> [Exercise requirements]: Retype, exactly and with both ends included, the lines below from the one containing "Click the Management Tools heading text" through the end; omit the pictures.

Segment Start: Source data

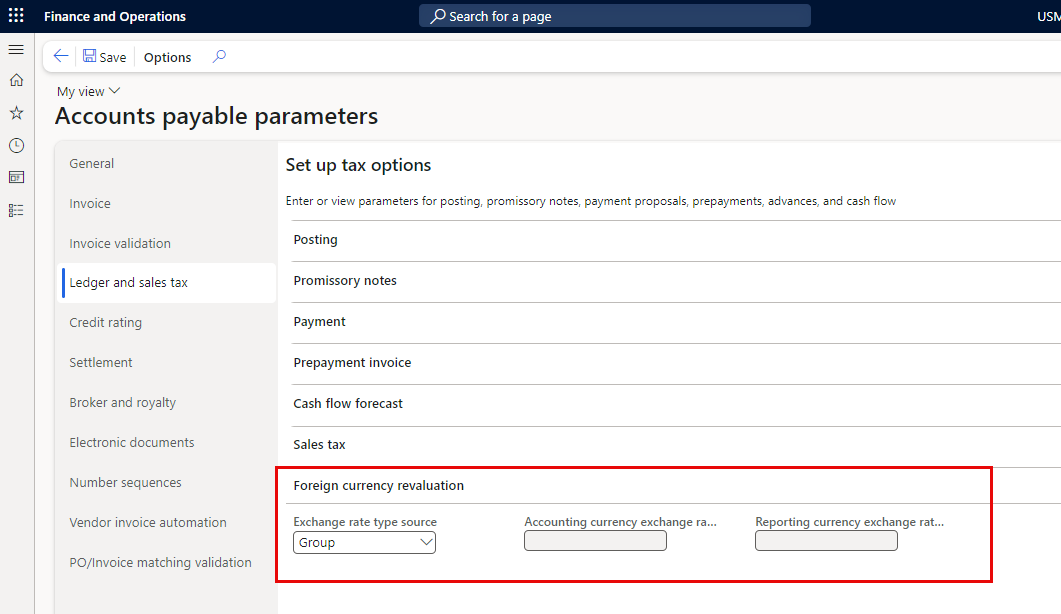Open the app launcher waffle icon
1061x614 pixels.
click(x=16, y=16)
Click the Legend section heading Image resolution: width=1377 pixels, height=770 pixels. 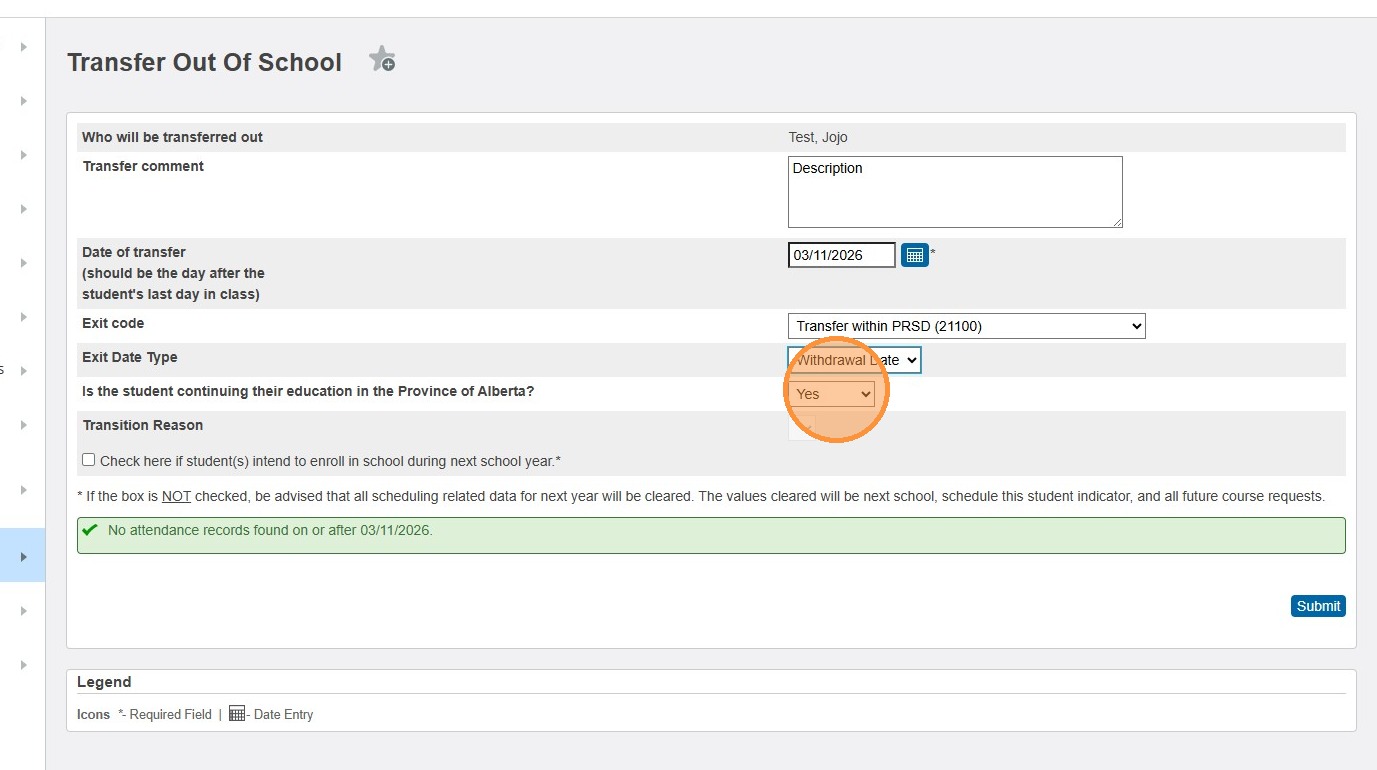pos(104,682)
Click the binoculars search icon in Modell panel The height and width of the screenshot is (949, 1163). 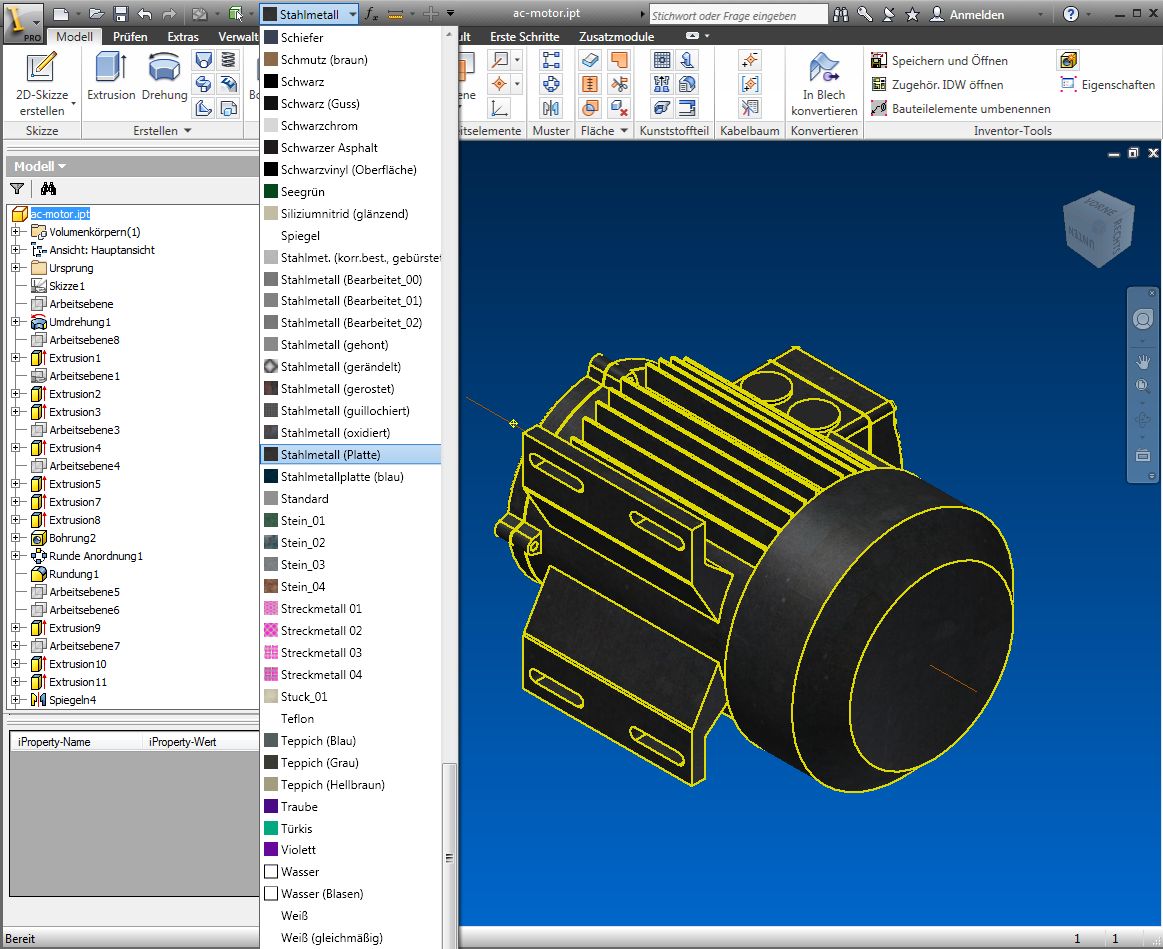(48, 189)
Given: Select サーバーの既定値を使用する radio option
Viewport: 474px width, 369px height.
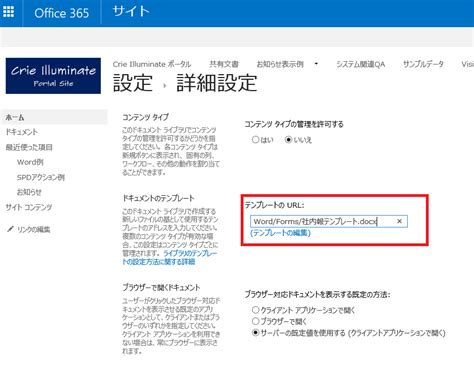Looking at the screenshot, I should (x=256, y=333).
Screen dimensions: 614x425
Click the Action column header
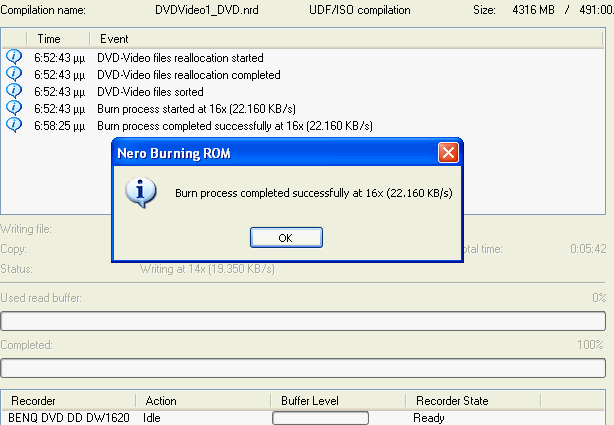click(x=161, y=401)
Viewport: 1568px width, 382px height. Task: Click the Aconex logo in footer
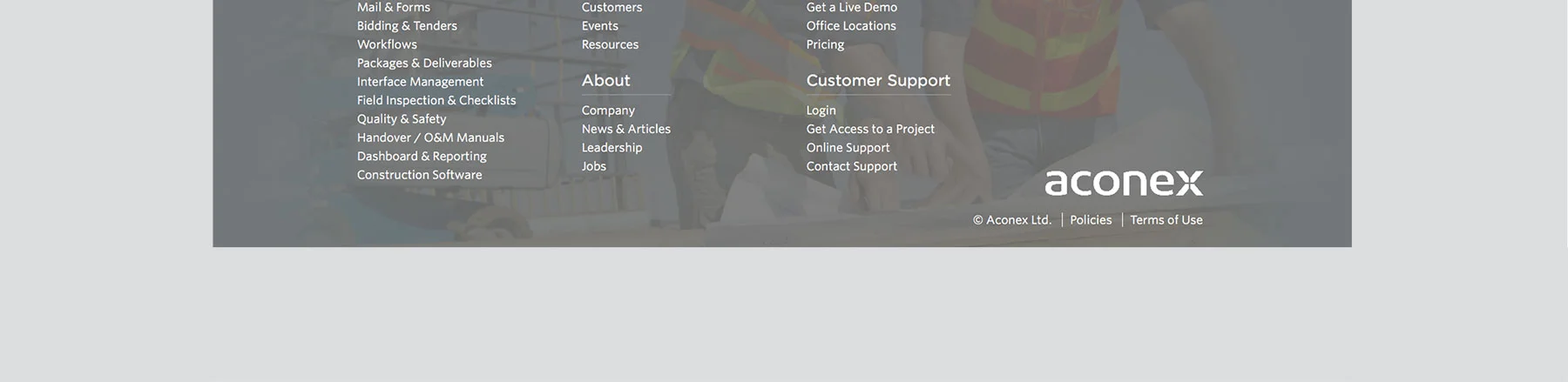(1124, 183)
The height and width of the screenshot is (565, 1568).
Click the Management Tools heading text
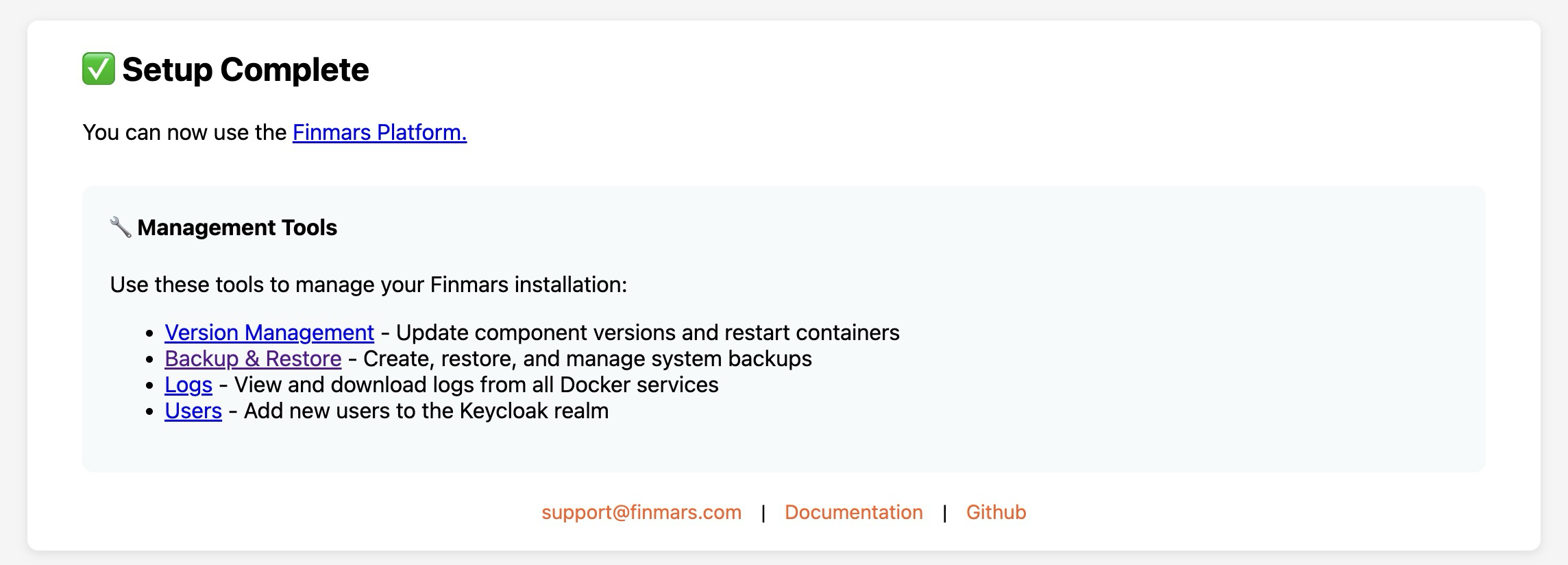(237, 228)

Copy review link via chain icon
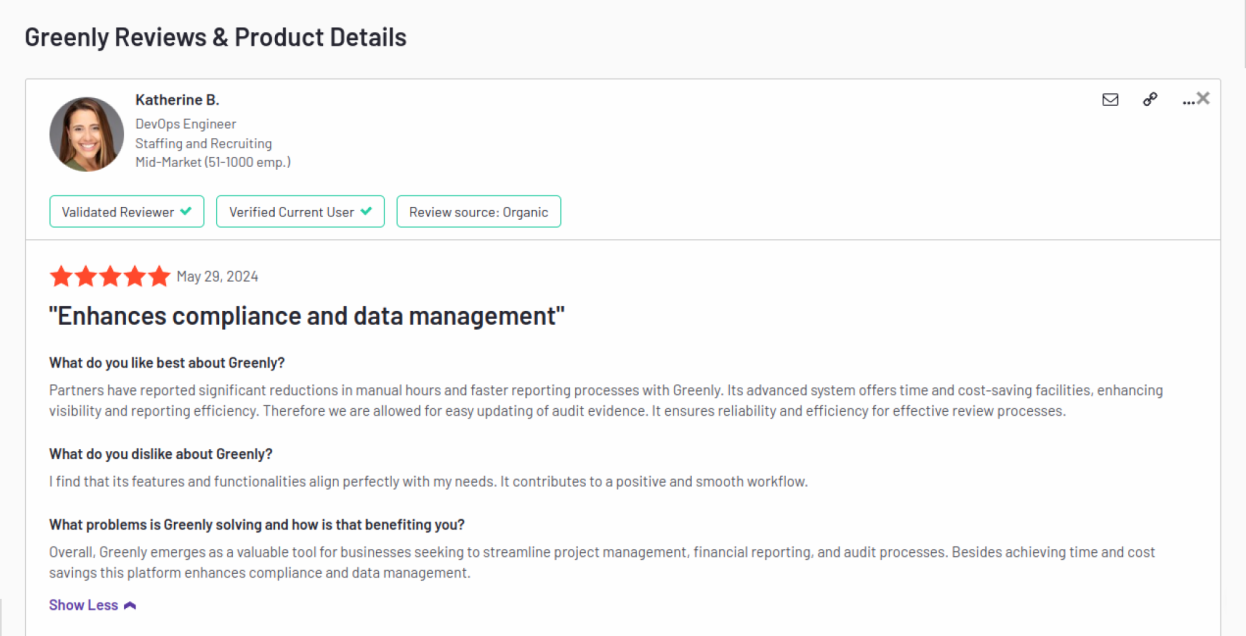(1150, 99)
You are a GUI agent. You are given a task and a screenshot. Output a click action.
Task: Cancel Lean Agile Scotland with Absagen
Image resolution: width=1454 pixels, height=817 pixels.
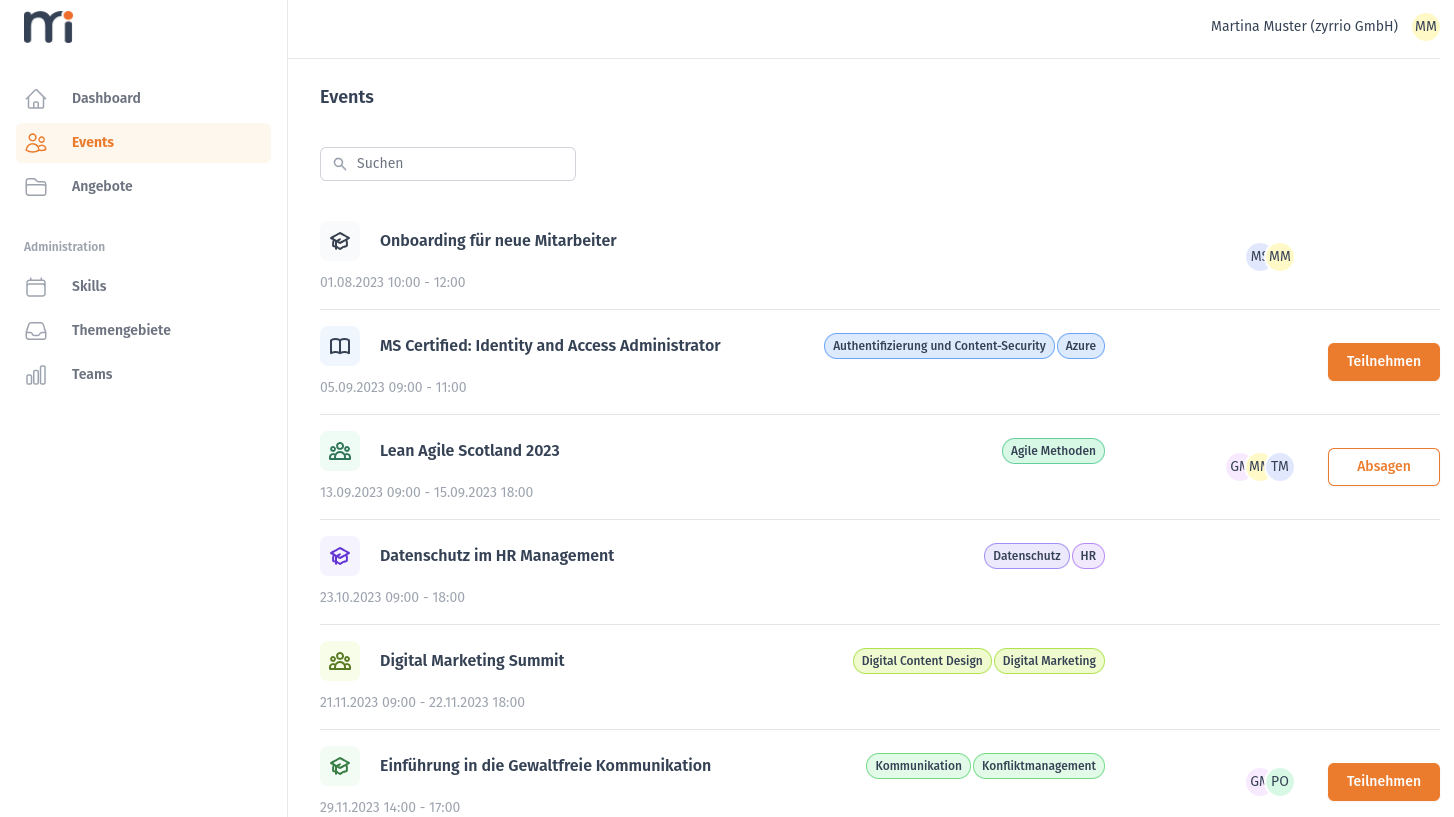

Segment End: Source data

> [Task output]:
Click the Management Tools heading text
(237, 228)

Copy review link via chain icon
(1150, 99)
You are a GUI agent. You are given a task and a screenshot. Output a click action.
Task: Cancel Lean Agile Scotland with Absagen
Image resolution: width=1454 pixels, height=817 pixels.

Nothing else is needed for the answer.